● **Your instructions**
Beneath this line are entries. Copy the range from the line with "The height and" to the line with "Screen dimensions: 392x462", ends included, exactly; leave pictures out.

[Material provided Boundary: Start]

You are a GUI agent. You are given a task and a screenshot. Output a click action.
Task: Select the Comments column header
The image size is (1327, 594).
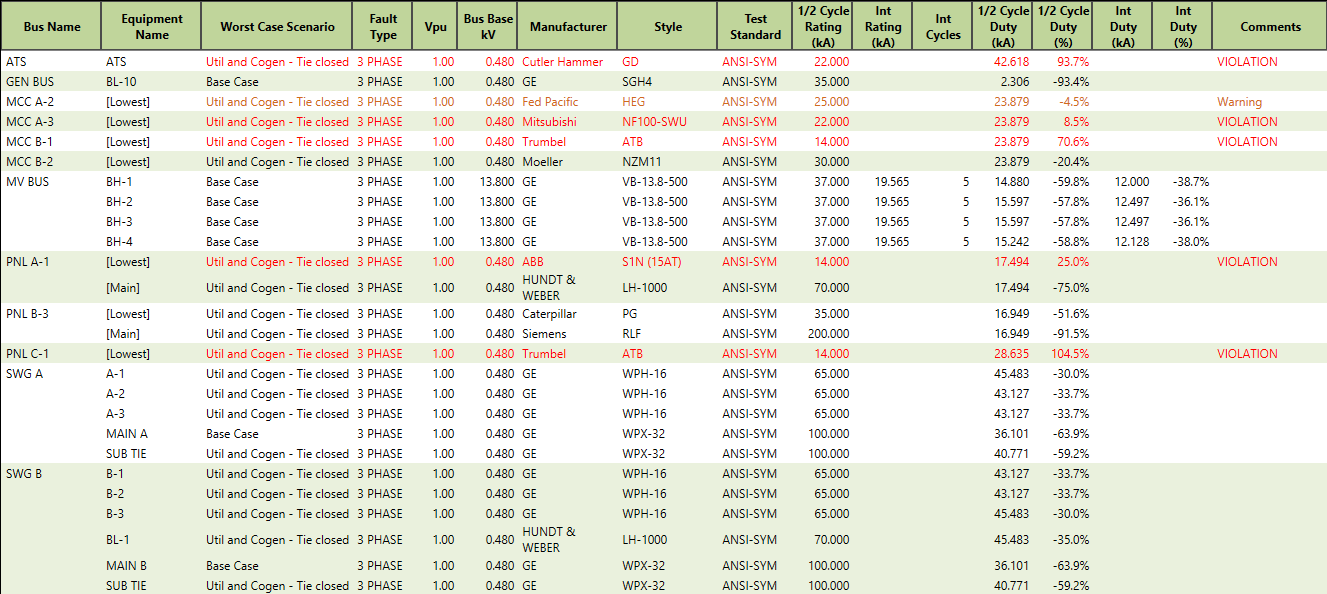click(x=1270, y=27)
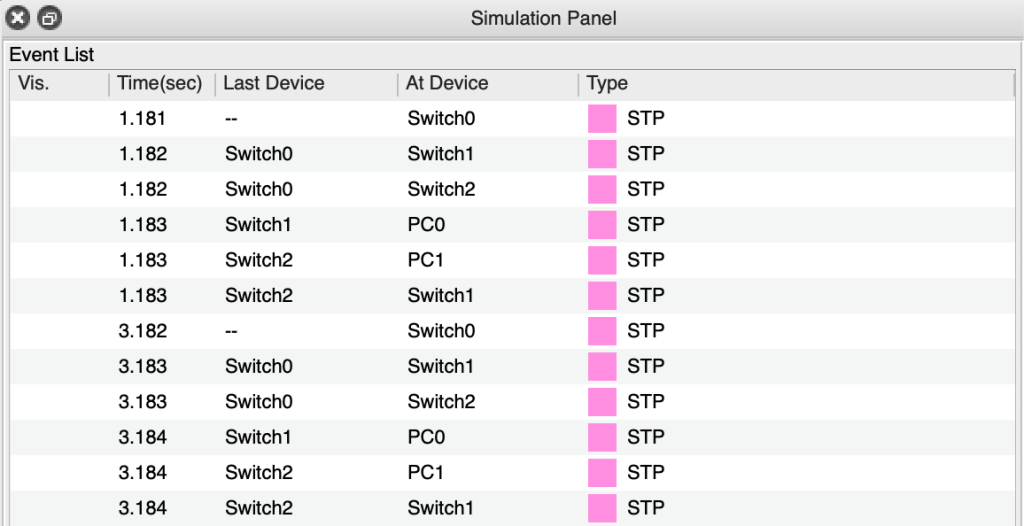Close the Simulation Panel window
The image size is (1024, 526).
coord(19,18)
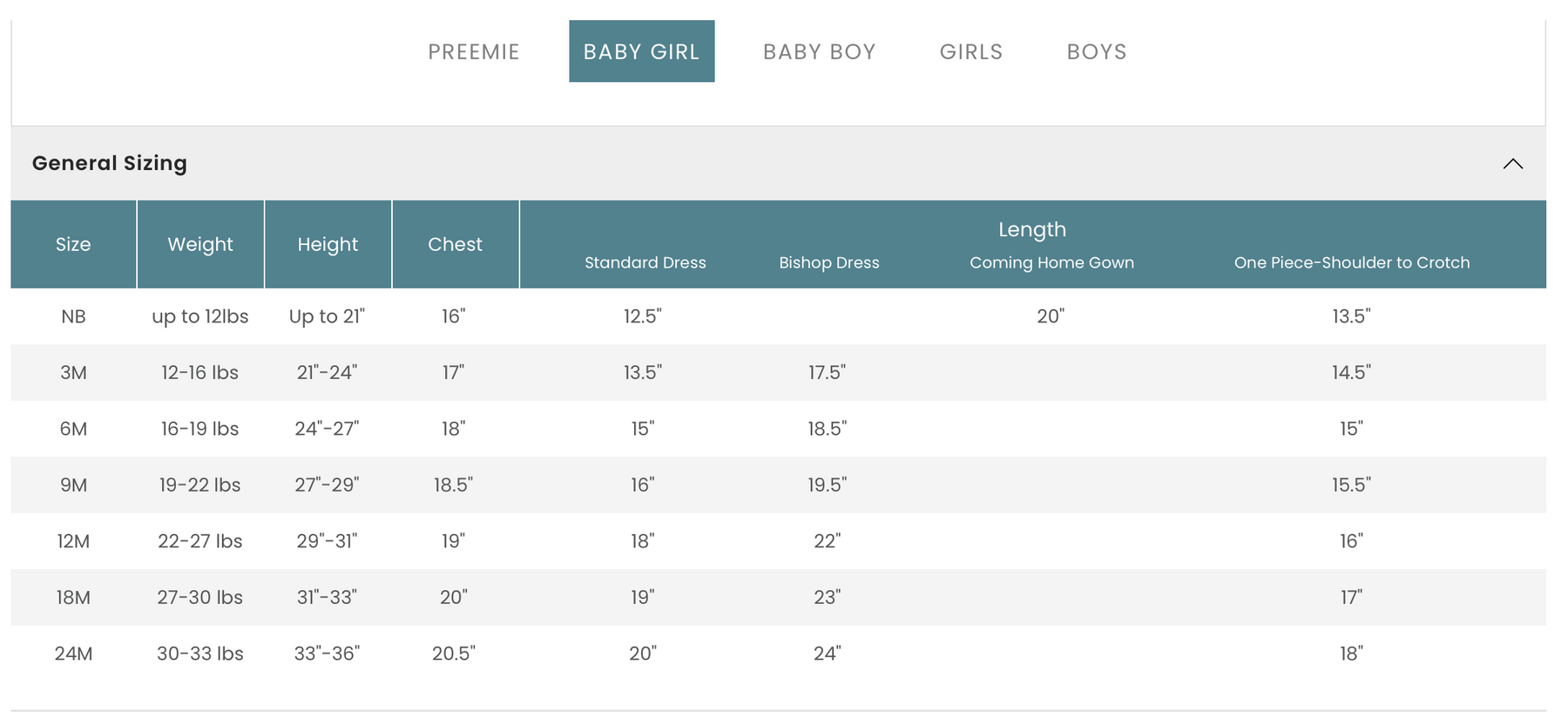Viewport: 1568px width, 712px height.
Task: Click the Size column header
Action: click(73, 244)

[Material provided Boundary: End]
[Material provided Boundary: Start]

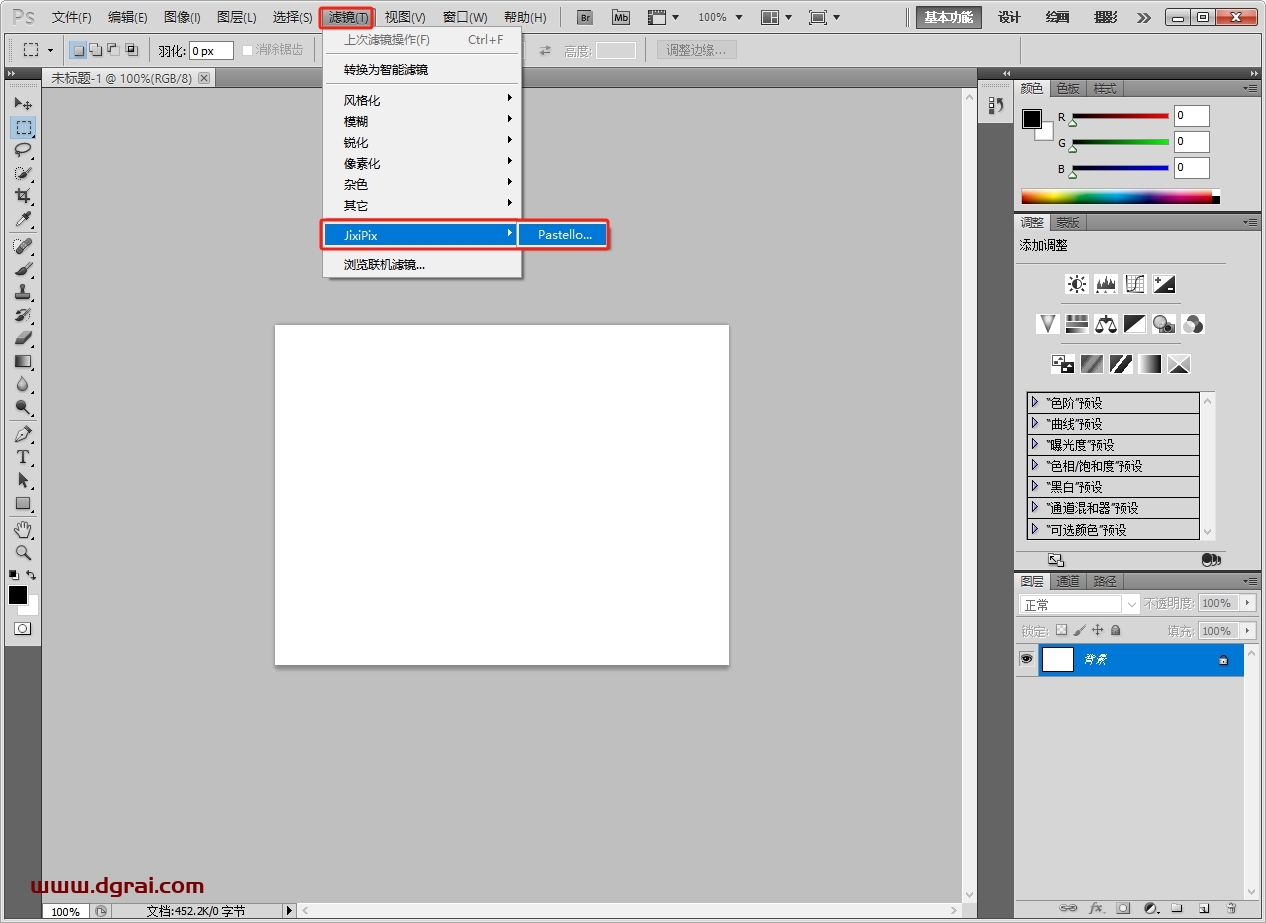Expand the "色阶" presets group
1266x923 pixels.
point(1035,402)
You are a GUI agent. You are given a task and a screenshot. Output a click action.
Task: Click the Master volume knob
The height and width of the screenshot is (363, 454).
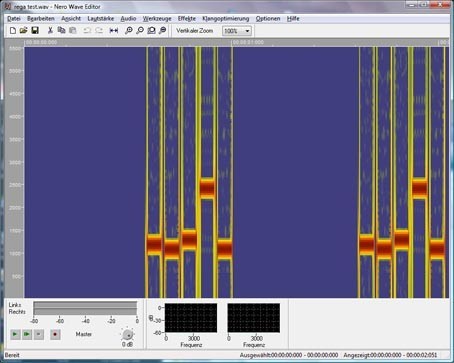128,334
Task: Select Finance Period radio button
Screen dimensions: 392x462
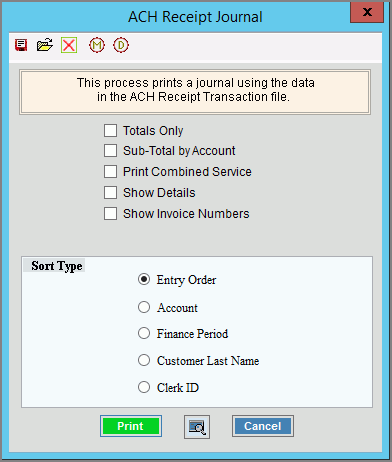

[Material provided Boundary: End]

● **Worked solution**
The height and width of the screenshot is (363, 454).
128,334
Task: Select Finance Period radio button
Screen dimensions: 392x462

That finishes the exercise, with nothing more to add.